Monkeypox is a growing zoonotic poxvirus threat. These problems have resulted in extensive efforts to develop potential
therapeutics that can prevent or treat potentially lethal
poxvirus infections in humans.
Monoclonal antibodies (mAbs) against
smallpox are a conservative approach to this problem, as the licensed human
smallpox vaccine (vaccinia virus, VACV) primarily works on the basis of protective antibody responses against
smallpox. Fully human mAbs (hmAbs) against
vaccinia H3 (H3L) and B5 (B5R), targeting both the mature virion (MV) and extracellular enveloped virion (EV) forms, have been developed as potential
therapeutics for use in humans. Post-exposure prophylaxis was assessed in both murine and rabbit animal models. Therapeutic efficacy of the mAbs was assessed in three good laboratory practices (GLP) studies examining
severe combined immunodeficiency mice (SCID) given a lethal VACV
infection. Pre-exposure combination hmAb
therapy provided significantly better protection against disease and death than either single hmAb or
vaccinia immune globulin (VIG). Post-exposure combination mAb
therapy provided significant protection against disease and death, and appeared to fully cure the VACV
infection in ≥50% of SCID mice.

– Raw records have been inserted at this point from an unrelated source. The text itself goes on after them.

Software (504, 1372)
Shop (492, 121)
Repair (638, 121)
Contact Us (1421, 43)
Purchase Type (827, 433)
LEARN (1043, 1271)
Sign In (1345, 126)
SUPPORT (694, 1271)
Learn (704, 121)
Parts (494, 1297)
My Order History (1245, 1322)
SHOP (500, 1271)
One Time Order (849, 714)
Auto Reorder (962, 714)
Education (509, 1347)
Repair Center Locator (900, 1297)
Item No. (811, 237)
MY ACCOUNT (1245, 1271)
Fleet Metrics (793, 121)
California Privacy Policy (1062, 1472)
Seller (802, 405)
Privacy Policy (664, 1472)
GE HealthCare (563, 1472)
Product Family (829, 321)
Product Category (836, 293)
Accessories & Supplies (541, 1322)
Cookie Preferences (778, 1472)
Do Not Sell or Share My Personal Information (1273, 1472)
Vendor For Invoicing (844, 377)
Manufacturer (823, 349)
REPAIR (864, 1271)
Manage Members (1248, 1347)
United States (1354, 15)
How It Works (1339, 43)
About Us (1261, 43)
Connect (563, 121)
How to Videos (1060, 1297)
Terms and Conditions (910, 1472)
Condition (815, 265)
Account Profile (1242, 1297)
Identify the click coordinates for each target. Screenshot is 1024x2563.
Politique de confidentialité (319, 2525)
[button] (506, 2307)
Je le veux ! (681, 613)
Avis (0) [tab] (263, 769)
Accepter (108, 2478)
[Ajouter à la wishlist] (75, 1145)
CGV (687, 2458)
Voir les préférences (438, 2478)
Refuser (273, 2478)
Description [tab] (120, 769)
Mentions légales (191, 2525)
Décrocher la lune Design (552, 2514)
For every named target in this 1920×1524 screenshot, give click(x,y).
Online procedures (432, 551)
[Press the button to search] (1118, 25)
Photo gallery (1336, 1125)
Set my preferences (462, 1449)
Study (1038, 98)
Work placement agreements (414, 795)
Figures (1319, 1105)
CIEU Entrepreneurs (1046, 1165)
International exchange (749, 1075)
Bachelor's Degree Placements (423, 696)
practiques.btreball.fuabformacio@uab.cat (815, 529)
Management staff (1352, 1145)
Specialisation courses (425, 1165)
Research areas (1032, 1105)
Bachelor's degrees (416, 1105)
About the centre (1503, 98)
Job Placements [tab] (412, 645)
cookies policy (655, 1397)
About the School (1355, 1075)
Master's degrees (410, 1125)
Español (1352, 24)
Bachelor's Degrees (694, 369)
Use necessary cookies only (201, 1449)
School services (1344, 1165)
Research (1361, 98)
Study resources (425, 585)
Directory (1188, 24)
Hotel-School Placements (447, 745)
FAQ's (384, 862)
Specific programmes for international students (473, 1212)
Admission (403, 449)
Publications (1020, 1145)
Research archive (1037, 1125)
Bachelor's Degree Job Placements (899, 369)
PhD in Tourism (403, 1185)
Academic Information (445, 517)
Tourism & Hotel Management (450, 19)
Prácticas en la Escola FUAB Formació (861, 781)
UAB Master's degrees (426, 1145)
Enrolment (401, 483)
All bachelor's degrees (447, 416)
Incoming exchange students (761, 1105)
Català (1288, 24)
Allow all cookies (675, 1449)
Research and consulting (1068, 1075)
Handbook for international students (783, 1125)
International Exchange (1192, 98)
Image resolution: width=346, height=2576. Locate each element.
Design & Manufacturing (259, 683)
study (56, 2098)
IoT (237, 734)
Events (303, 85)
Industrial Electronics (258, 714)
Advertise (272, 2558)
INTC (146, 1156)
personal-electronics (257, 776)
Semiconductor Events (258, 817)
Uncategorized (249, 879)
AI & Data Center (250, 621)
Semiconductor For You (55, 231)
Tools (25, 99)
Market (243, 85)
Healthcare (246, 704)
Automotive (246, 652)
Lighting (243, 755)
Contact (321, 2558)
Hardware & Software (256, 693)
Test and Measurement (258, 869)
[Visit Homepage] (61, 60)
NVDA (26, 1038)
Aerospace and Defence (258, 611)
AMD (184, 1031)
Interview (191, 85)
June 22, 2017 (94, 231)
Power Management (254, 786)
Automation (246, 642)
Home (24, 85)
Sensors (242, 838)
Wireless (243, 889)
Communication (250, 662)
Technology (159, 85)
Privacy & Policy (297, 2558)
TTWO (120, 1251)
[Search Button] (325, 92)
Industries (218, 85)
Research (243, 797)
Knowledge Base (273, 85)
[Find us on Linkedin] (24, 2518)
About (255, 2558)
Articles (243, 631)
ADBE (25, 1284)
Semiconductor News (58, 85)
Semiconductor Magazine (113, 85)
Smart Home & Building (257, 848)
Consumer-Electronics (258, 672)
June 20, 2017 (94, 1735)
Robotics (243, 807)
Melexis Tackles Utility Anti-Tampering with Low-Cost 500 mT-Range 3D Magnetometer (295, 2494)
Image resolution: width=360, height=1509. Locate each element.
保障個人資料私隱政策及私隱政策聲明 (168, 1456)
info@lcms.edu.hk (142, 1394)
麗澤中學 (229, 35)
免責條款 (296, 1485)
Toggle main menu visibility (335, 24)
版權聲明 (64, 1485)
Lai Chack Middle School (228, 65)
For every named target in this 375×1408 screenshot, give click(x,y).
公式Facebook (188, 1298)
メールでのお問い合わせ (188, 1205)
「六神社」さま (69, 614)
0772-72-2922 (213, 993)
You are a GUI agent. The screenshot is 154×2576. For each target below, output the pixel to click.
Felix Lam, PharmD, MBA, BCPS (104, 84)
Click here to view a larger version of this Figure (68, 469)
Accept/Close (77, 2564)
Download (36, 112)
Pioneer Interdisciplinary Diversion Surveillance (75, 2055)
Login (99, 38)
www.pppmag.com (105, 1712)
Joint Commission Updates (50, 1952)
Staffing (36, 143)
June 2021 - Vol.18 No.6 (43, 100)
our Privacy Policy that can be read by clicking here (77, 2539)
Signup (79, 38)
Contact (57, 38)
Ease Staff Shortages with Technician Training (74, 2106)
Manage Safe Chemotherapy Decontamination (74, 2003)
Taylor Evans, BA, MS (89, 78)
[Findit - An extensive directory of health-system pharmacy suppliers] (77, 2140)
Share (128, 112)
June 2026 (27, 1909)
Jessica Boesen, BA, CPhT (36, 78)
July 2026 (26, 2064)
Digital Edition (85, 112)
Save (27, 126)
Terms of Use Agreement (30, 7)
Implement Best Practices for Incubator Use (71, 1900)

Therapeutic efficacy was then assessed in two rabbit studies examining post-exposure hmAb prophylaxis against rabbitpox (RPXV). In the first study, rabbits were infected with RPVX and then provided hmAbs at 48 hrs post-
infection, or 1 hr and 72 hrs post-
infection. Rabbits in both groups receiving hmAbs were 100% protected from death. In the second rabbitpox study, 100% of animal treated with combination hmAb
therapy and 100% of animals treated with anti-B5 hmAb were protected. These findings suggest that combination hmAb treatment may be effective at controlling
smallpox disease in immunocompetent or immunodeficient humans.